その一方で、米中双方の国内政治状況による“暫定的な休戦”や、戦略的協力の可能性も見えていて、韓国は自身の立ち位置を決める“時間的余裕”を得ているという分析だ。
しかし、その時間的余裕をいたずらに浪費しているのが現状である。大統領選が本格化しながら、韓国の政治焦点はますます内向化しているのだ。しかも経済や少子高齢化対策などの議論ではなく、相手候補の疑惑暴きや個人スキャンダル攻撃ばかりの泥仕合で、国家戦略や外交政策といった韓国の近未来を決める重要案件に対する議論はほとんど聞こえてこない。
韓半島はこれまで「強大国ゲームの犠牲」になってきた、というのが自己認識だ。周辺を強大国に囲まれているという地政学的条件もあるが、それが繰り返されてきたのは「過去に学ぶ」ことがなかったという証左でもある。川が氾濫し洪水が起これば、堤防を高くするか、川の流れを変える大工事もする。

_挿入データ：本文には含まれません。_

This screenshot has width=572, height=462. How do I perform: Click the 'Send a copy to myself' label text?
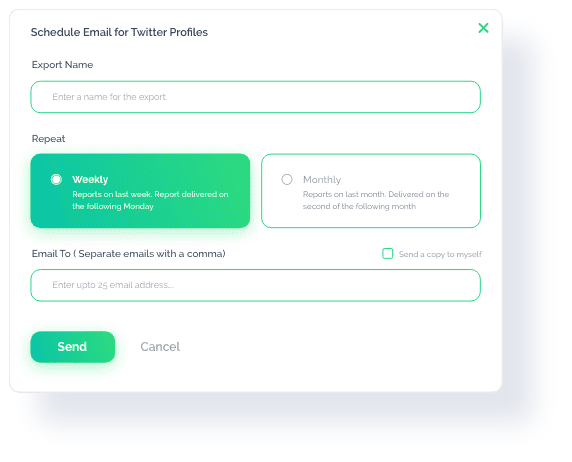440,254
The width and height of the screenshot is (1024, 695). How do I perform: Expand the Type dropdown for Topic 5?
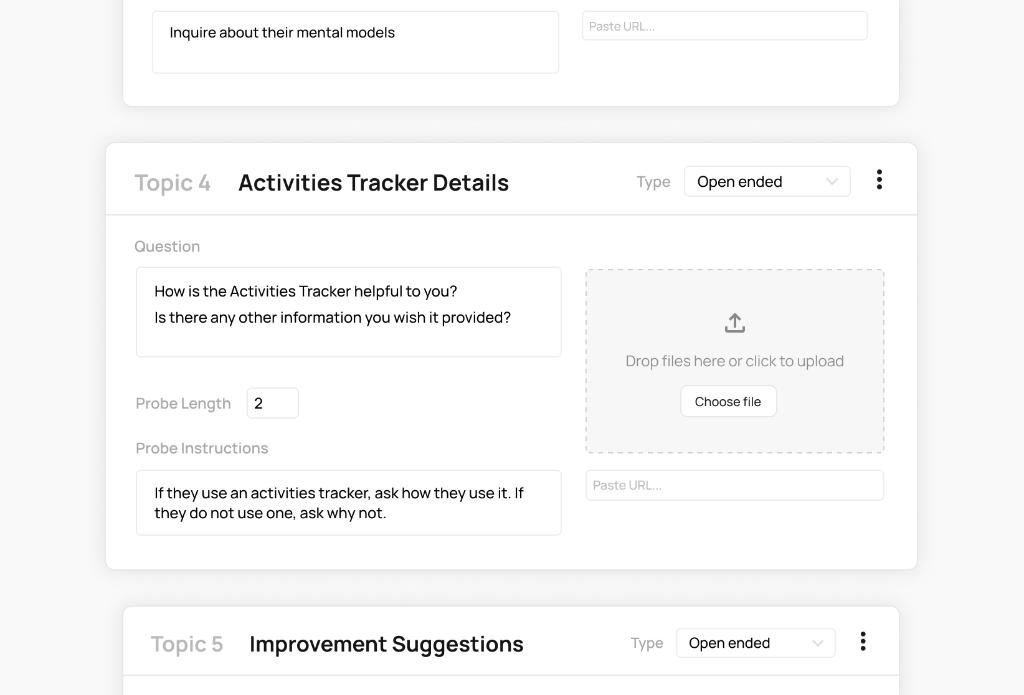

だが、犠牲が繰り返されてきたのは、甘い事前予測と楽観的な対策、内部抗争による国力の疲弊、どっちつかずの曖昧な対外政策、等々の結果だ。内輪もめをしている間に、外の状況は一変することもある。
“国際政治の大津波”に対して「時間的余裕」があると油断しているが、夏休みの宿題を放置して、まだ何日あると遊び惚(ほう)けている小学生にならないことを祈る。